*** Opening Source document ***
Only Two U.S. States Are Seeing Coronavirus Case Numbers Improve

With COVID-19 numbers rising across vast sections of the country, data indicates just two U.S. states—Hawaii and Vermont—are seeing substantial improvements in their average diagnosis and fatality rates.

Confirmed COVID-19 cases in the U.S. reached 8 million late last week. On Friday, health officials in 10 states confirmed their largest daily increases in new infections, while the country's overall single-day jump in cases approached figures reported during the last week of July, amid a nationwide outbreak resurgence. Those 10 states were: Colorado, Idaho, Indiana, Minnesota, New Mexico, North Carolina, North Dakota, West Virginia, Wisconsin and Wyoming, according to a New York Times database. On Saturday, Nevada reported its highest single-day jump in cases since mid-August.

Amid significant upticks reported across more than half of the country, Hawaii and Vermont, both of which saw relatively mild outbreaks this year compared to other states, are seeing significant improvements in their COVID-19 numbers. In Hawaii, confirmed daily cases have declined since health officials reported a spike in late August and early September. On Monday, the state's seven-day average stood at 79 cases, down more than 20 percent from the average reported two weeks prior. Its average daily fatalities had decreased by 25 percent over the same time period.
*** Closing Source document ***
*** Opening Information supplied ***
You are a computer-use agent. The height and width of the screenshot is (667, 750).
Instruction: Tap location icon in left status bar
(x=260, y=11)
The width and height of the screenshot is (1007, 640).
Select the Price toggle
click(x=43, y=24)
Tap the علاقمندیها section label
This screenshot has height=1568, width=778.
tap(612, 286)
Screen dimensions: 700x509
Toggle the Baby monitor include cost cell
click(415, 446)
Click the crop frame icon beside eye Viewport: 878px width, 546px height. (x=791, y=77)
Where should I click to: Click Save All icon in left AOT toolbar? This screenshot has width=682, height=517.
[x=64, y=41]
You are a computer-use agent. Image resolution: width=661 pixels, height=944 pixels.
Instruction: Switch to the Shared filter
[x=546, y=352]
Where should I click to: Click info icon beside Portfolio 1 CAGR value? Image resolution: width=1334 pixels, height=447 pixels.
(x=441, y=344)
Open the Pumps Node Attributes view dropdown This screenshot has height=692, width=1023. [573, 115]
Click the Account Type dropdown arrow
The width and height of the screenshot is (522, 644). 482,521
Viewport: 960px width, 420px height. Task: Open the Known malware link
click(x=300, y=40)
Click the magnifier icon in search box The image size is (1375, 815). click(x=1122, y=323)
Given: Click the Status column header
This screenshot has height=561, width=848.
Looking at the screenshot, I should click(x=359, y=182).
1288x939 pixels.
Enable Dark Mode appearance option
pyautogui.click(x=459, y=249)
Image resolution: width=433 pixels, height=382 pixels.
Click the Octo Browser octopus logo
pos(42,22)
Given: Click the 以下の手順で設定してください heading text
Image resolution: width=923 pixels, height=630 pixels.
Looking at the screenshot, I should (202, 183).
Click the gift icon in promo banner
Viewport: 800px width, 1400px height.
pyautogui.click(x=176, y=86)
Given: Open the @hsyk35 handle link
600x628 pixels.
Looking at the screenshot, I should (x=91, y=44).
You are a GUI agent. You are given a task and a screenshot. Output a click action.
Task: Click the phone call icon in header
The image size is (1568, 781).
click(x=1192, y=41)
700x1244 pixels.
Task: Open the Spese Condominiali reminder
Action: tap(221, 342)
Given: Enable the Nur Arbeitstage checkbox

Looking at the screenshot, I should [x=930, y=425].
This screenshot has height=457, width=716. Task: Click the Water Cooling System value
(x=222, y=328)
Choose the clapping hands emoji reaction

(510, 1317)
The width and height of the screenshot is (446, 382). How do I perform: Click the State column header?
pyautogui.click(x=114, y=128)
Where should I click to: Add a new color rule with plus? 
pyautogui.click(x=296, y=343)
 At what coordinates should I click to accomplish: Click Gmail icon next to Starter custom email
*** Closing Information supplied ***
» Work task A: List every day of the week named in the coronavirus article.
» Work task B: From the coronavirus article, return the passage that begins with the words containing "Only Two U.S." and ends with "and fatality rates.".

» Task result A: Friday, Saturday, Monday

» Task result B:
Only Two U.S. States Are Seeing Coronavirus Case Numbers Improve

With COVID-19 numbers rising across vast sections of the country, data indicates just two U.S. states—Hawaii and Vermont—are seeing substantial improvements in their average diagnosis and fatality rates.